<<<<

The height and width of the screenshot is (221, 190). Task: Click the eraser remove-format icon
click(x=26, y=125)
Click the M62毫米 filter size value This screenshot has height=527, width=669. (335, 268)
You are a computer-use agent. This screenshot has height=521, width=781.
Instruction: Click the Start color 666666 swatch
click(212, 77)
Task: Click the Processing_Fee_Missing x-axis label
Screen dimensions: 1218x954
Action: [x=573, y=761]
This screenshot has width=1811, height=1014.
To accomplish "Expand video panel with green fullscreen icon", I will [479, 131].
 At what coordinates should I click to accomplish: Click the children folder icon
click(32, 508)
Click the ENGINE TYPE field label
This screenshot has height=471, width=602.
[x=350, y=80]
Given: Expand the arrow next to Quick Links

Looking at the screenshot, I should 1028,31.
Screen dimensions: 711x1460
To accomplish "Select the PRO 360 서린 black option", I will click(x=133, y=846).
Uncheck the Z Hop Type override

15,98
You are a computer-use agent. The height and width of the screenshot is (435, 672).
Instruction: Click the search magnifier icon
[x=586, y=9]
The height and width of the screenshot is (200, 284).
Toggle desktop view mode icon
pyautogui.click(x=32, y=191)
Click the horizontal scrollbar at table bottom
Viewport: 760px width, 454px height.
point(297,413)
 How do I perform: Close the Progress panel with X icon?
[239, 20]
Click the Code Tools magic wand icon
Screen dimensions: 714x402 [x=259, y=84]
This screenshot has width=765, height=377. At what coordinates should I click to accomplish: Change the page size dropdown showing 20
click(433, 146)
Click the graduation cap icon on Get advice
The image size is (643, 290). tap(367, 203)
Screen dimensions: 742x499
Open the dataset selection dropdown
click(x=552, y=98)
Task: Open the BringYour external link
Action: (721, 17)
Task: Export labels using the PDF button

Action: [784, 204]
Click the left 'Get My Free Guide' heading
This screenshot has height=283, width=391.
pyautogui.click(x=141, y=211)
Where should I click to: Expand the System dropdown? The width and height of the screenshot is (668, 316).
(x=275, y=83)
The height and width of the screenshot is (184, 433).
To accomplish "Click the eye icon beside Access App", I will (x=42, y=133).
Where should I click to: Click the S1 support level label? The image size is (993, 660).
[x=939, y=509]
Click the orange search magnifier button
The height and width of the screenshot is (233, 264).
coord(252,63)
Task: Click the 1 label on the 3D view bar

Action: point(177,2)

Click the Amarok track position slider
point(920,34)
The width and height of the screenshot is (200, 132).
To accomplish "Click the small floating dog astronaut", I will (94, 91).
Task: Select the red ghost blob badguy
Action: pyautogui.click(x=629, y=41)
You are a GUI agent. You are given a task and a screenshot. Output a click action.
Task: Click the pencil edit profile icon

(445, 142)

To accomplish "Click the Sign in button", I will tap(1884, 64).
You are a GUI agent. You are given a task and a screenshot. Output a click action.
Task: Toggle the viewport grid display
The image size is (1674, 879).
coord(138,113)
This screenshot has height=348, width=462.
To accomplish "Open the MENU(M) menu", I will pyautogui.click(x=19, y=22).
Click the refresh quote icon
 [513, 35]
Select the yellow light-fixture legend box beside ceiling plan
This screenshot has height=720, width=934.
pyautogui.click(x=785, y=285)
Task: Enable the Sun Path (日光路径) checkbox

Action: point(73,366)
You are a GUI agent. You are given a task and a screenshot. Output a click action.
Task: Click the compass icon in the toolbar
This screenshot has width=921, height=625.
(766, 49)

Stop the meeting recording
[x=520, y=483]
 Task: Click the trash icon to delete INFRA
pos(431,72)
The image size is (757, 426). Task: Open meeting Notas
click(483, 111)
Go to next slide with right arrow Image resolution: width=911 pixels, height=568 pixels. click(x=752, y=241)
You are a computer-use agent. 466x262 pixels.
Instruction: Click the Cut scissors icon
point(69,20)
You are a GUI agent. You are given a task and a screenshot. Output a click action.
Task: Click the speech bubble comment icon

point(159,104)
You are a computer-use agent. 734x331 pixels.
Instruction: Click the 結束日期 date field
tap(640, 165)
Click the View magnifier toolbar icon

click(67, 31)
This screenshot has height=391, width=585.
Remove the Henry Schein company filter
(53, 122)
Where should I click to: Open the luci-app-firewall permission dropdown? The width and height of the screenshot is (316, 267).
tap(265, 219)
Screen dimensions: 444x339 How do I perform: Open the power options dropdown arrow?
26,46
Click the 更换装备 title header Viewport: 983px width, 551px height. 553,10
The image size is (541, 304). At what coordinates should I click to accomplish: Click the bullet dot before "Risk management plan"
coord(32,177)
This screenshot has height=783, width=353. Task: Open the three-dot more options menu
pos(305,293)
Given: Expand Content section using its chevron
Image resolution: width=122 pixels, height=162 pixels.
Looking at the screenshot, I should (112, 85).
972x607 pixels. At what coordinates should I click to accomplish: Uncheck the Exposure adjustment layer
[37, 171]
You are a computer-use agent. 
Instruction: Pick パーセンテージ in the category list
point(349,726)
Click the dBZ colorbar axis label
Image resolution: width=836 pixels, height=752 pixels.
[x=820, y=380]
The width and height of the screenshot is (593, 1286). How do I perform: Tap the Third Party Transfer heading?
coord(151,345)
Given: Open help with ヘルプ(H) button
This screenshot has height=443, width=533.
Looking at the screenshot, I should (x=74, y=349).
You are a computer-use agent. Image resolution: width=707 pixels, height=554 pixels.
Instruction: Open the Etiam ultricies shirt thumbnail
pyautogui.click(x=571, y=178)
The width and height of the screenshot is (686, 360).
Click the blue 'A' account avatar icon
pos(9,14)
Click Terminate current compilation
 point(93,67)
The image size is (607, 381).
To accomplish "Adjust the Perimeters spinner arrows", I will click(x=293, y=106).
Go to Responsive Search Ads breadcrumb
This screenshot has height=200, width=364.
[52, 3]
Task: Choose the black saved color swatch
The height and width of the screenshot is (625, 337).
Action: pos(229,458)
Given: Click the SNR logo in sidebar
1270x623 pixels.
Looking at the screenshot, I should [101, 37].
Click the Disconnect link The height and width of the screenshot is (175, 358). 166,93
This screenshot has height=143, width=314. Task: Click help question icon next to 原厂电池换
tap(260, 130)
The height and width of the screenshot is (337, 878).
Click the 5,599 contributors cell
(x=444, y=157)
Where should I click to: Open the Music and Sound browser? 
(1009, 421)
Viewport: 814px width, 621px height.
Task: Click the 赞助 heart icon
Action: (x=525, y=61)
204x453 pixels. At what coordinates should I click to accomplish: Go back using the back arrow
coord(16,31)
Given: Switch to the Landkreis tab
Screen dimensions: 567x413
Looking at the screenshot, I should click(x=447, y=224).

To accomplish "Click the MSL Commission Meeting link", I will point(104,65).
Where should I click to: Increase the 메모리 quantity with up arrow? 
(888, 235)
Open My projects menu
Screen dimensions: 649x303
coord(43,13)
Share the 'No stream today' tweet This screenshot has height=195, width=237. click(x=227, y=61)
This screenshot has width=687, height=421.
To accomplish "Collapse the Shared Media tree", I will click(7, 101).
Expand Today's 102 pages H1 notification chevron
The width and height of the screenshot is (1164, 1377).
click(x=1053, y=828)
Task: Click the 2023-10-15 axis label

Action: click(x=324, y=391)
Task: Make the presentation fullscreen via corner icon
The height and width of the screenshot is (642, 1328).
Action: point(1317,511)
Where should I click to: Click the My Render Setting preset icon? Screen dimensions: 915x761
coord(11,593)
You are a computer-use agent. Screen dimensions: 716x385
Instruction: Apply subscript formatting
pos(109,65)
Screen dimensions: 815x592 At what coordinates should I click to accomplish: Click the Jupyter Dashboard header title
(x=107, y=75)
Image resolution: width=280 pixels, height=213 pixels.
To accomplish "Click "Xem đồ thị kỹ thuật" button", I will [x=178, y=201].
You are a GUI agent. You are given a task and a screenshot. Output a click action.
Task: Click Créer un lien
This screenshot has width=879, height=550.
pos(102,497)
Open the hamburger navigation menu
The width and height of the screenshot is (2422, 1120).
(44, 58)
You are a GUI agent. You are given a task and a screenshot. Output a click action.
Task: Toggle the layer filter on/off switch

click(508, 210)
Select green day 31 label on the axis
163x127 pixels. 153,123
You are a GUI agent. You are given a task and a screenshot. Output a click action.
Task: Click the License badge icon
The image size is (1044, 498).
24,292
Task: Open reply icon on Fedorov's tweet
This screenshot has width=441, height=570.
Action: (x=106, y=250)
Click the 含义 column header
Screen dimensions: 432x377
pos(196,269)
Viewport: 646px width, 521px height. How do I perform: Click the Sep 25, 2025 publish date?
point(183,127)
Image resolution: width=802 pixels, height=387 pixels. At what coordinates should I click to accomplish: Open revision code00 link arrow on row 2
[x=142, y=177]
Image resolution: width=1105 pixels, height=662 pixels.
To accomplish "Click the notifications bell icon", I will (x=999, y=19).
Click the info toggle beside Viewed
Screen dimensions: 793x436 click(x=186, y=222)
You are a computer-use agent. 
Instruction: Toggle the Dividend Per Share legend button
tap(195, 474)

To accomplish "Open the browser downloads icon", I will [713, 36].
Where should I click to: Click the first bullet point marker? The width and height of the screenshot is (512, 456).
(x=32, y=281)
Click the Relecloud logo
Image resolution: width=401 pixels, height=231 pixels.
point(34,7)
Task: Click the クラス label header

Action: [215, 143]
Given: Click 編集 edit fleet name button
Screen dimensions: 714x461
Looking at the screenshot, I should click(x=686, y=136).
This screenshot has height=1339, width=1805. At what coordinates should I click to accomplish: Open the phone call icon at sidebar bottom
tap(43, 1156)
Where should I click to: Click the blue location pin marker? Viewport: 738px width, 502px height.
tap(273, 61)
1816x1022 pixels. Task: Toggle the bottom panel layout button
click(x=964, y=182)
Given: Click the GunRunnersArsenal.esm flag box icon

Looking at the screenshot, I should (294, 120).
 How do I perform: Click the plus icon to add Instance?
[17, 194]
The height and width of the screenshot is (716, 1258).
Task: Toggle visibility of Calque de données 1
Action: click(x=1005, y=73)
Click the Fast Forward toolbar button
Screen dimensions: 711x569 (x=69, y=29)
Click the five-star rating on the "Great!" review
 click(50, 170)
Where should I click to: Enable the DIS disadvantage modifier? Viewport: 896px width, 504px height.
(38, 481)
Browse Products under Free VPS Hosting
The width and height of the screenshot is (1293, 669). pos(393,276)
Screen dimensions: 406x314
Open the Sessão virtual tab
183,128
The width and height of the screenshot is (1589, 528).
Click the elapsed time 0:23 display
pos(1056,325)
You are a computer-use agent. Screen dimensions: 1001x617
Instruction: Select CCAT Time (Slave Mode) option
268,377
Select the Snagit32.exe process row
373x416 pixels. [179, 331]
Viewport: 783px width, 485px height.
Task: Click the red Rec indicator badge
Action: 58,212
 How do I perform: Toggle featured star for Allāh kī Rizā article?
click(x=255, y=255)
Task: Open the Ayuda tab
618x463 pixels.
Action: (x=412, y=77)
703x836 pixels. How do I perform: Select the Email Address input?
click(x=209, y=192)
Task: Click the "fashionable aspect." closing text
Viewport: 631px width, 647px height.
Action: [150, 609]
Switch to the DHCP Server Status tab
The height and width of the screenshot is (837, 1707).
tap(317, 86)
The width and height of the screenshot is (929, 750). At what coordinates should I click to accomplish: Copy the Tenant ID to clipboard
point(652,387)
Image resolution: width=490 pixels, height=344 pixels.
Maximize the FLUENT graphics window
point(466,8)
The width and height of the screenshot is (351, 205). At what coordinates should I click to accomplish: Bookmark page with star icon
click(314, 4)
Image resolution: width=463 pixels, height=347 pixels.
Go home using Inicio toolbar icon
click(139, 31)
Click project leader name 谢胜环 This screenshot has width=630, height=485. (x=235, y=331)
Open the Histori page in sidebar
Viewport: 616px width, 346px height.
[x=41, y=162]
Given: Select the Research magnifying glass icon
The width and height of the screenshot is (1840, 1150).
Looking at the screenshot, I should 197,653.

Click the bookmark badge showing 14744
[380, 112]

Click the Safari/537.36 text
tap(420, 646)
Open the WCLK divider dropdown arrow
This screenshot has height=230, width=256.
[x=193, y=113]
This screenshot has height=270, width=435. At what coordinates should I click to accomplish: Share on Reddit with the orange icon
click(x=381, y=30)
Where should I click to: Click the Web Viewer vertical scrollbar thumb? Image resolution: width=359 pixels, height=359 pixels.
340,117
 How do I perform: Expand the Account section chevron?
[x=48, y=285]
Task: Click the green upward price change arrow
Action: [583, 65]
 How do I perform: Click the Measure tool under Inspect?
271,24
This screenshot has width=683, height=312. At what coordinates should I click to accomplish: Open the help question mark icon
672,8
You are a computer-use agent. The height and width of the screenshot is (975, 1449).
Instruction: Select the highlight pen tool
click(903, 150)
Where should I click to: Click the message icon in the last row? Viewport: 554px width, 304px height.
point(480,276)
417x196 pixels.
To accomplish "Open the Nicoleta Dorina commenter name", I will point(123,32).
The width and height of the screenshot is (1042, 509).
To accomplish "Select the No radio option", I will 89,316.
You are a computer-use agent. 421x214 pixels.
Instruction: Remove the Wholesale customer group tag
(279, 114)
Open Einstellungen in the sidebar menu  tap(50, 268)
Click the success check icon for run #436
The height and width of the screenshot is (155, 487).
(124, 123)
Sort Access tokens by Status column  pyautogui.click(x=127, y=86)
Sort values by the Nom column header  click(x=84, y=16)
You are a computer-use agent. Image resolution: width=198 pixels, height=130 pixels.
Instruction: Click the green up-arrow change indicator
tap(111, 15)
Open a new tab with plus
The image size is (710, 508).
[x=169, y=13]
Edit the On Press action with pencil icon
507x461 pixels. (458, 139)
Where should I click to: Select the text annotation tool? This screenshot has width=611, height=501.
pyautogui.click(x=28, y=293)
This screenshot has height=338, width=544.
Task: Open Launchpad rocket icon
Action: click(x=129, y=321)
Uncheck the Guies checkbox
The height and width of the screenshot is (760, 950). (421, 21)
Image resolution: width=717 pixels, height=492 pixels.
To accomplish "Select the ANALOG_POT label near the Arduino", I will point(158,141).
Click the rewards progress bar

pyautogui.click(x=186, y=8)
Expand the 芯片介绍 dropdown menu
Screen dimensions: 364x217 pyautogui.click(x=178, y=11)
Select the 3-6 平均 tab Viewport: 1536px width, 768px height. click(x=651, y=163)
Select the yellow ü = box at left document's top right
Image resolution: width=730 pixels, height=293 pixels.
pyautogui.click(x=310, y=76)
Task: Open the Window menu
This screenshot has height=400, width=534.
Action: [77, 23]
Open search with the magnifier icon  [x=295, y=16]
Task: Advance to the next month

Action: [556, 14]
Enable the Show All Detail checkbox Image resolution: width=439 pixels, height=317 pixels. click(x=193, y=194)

>>>>

SET TASK: Retype the entries from the line with "How do I perform: Click the plus" to the line with "Screen dimensions: 711x569 (x=69, y=29)", keeping every character unchanged.

TASK RESPONSE:
 How do I perform: Click the plus icon to add Instance?
[17, 194]
The height and width of the screenshot is (716, 1258).
Task: Toggle visibility of Calque de données 1
Action: click(x=1005, y=73)
Click the Fast Forward toolbar button
Screen dimensions: 711x569 (x=69, y=29)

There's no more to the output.